The number, 6 million, is a statistic of Jewish vicitims.  The Frank family were real people.  Their story is represenative of many stories of the Amsterdam residents that were deported.

The Frank family consisted of Otto and Edith and their two daughters, Margot and Anne.  After the rise of Hitler, the Franks left Germany in 1933 due to increasing anti-semitism. They moved to the Netherlands.  Anne was 4 years old.  Otto started a business and for 7 years, he and his wife raised their children.  As Nazism got worse, Otto decided to emigrate his family to the United States.  When the Germans invaded Poland, that was no longer possible.  In 1940 the Germans occupied the Netherlands.  They were under German rule for the next 5 years.  In 1941 the Germans arrested and moved 427 Jewish men to Mauthausen concentration camp. Two men of this group lived.  In 1942 the Germans began  rounding up members of the Jewish population and deporting them to concentration camps,.  In July 1942 Otto moved his family into hiding in an area in his office building where their 25 month ordeal began.  Otto gave Anne a diary book, and she started keeping a daily record of the trials and tribulations and their isolation from society.  There were also 4 others who shared their plight.  Can you imagine what amounts to solitary confinement with 8 people?  They were under constant stress and worry that the Germans would find them, and they would be deported to a concentration camp.

The Franks were not alone in this ordeal.  His business partners and other close friends assisted them with food and supplies.  They were Christians, and they risked their own freedom by helping the Frank family.
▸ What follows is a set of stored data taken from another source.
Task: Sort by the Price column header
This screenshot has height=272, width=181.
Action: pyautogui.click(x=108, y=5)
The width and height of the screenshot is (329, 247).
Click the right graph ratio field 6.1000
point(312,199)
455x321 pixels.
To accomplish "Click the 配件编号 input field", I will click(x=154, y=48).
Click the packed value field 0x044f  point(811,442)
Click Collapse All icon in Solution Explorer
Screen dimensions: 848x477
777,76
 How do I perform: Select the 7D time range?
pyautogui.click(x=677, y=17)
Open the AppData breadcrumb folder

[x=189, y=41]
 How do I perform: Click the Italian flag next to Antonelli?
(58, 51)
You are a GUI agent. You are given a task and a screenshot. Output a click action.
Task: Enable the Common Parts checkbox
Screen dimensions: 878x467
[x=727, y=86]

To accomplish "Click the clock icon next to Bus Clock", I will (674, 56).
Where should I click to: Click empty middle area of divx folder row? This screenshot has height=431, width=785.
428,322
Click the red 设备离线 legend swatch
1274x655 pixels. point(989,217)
Otto did what any parent would do.  He looked out for his family.  He took them out of Germany, tried to get them to America, and placed them in hiding when the German deportations started.  In August 1944 the Germans were informed about the Frank's hiding place and they arrested everyone in the office building.  In September 1944 the Franks were sent to Auschwitz.  Edith was murdered there immediately.  Margot and Anne were sent to  Bergen-Belsen.  Margot and Anne died in February 1945 in Bergen-Belsen.  Otto survived his ordeal at Auschwitz and returned to Amsterdam in June 1945, not knowing whether his family was alive or dead.  He found out the truth a few weeks later.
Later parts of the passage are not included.